Sem exportar, Cordeiro demitiu parte dos funcionários e precisou de um empréstimo para custear o trabalho. Na semana passada, uma empresa de Portugal o procurou pedindo pelo peixe. Ele informou que o embargo continua, e não poderia vender.

Presidente da Câmara Setorial da Pesca na Fiesc, o empresário André Matos diz que a entidade tem pressionado por uma solução. Extraoficialmente, há informações de que a União Europeia teria enviado novo parecer ao governo brasileiro no início de dezembro, mas o teor do documento estaria sob sigilo.

O fim do embargo da União Europeia é uma das prioridades do novo secretário nacional de Aquicultura e Pesca, Jorge Seif Júnior. Armador de pesca de Itajaí, ele conhece o problema de perto e tem sido procurado pelos empresários catarinenses que pedem solução.

Seif tem afirmado que o caso será tratado em conjunto com outras secretarias ligadas ao Ministério da Agricultura, ao qual a pasta está atrelada.

Entenda o caso

Três pontos apareceram no relatório da União Europeia, após auditoria feita em 2017, como problemas no pescado brasileiro. Nas embarcações visitadas, algumas precisavam melhor o controle de temperatura e de maior cuidado com a qualidade da água dos barcos. Há pedido para verificar a regulamentação dos locais de desembarque. E, por fim, para melhorar o controle de metais pesados, como cádmio e estrôncio, no peixe que é exportado.

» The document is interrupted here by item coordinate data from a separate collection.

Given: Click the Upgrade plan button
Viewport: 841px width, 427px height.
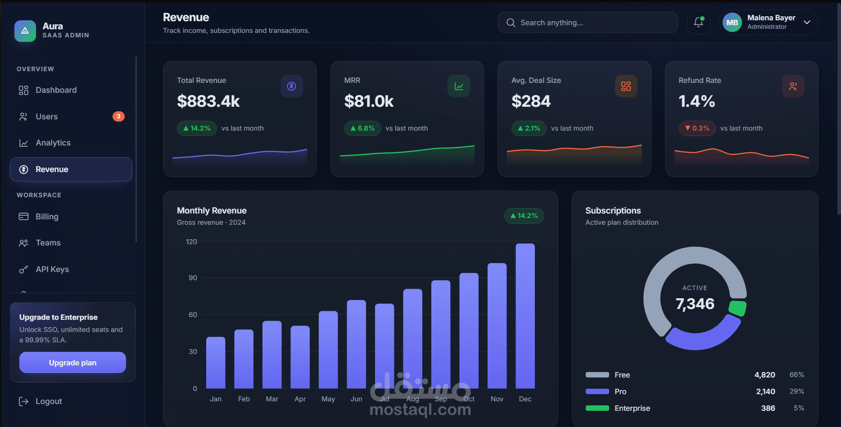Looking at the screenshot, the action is coord(72,363).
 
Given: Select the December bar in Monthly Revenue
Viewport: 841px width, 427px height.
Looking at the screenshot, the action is coord(525,316).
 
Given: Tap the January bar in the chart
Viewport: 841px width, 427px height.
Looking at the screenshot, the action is coord(216,363).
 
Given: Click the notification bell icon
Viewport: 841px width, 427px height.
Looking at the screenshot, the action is coord(698,23).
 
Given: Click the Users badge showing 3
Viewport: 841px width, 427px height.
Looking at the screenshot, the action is coord(118,116).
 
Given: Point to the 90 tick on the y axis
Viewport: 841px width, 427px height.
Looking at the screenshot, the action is coord(193,278).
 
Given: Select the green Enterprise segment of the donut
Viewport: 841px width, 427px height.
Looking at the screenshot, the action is coord(737,309).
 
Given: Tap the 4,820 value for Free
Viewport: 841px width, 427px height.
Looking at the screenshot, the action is coord(764,375).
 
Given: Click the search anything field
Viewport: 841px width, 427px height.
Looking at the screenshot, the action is coord(588,23).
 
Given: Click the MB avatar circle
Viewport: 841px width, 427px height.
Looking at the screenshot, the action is coord(732,23).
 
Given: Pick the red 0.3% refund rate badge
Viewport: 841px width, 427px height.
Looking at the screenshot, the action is coord(697,128).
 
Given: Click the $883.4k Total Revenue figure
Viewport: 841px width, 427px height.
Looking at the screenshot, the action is coord(208,101).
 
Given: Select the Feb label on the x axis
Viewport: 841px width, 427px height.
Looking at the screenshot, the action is coord(244,399).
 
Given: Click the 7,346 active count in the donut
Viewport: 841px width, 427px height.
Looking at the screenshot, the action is coord(695,304).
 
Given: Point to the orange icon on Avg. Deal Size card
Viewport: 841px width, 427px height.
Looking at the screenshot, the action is coord(626,86).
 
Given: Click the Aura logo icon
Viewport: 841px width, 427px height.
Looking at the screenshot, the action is coord(25,31).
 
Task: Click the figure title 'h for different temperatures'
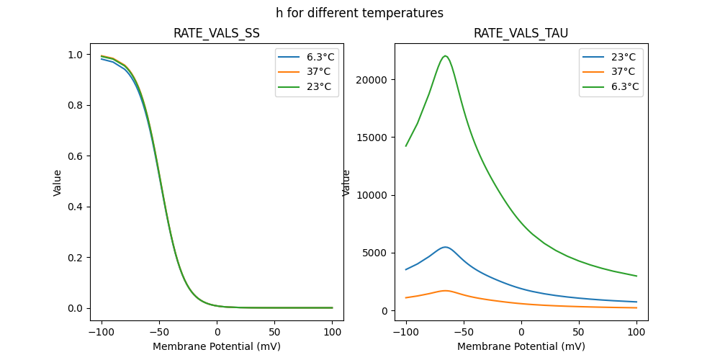click(359, 13)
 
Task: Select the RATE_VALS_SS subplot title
click(217, 34)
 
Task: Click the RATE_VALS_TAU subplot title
click(521, 34)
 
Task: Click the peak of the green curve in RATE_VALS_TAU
click(445, 56)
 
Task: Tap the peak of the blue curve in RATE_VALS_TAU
click(445, 247)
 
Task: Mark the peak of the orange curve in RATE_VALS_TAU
click(445, 291)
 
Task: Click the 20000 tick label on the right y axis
click(373, 80)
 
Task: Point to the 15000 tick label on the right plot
click(373, 138)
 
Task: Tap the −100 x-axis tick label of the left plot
click(100, 333)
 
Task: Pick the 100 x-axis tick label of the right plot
click(636, 333)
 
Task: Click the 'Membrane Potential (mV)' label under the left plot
click(217, 346)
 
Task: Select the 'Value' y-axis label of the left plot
click(58, 183)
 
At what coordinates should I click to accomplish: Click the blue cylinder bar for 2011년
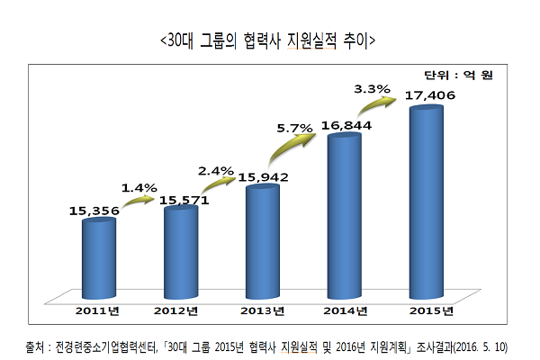pos(98,258)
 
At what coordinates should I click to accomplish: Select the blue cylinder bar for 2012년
pos(180,253)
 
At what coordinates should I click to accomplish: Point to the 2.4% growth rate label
pos(216,168)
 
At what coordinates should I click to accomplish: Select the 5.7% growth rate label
pos(294,127)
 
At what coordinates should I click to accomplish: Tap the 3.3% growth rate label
pos(372,88)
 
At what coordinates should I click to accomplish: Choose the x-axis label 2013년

Essa última questão foi considerada parcialmente corrigida desde 2012, quando foi feita a penúltima vistoria. Mas os europeus pedem que as indústrias realizem mais testes.

Em Santa Catarina e no Rio Grande do Sul, apenas seis empresas tiveram irregularidades identificadas pela auditoria. Por isso a maioria dos empresários, que vinha atuando em conformidade com as regras, se sentiu “punida” injustamente com a suspensão das exportações.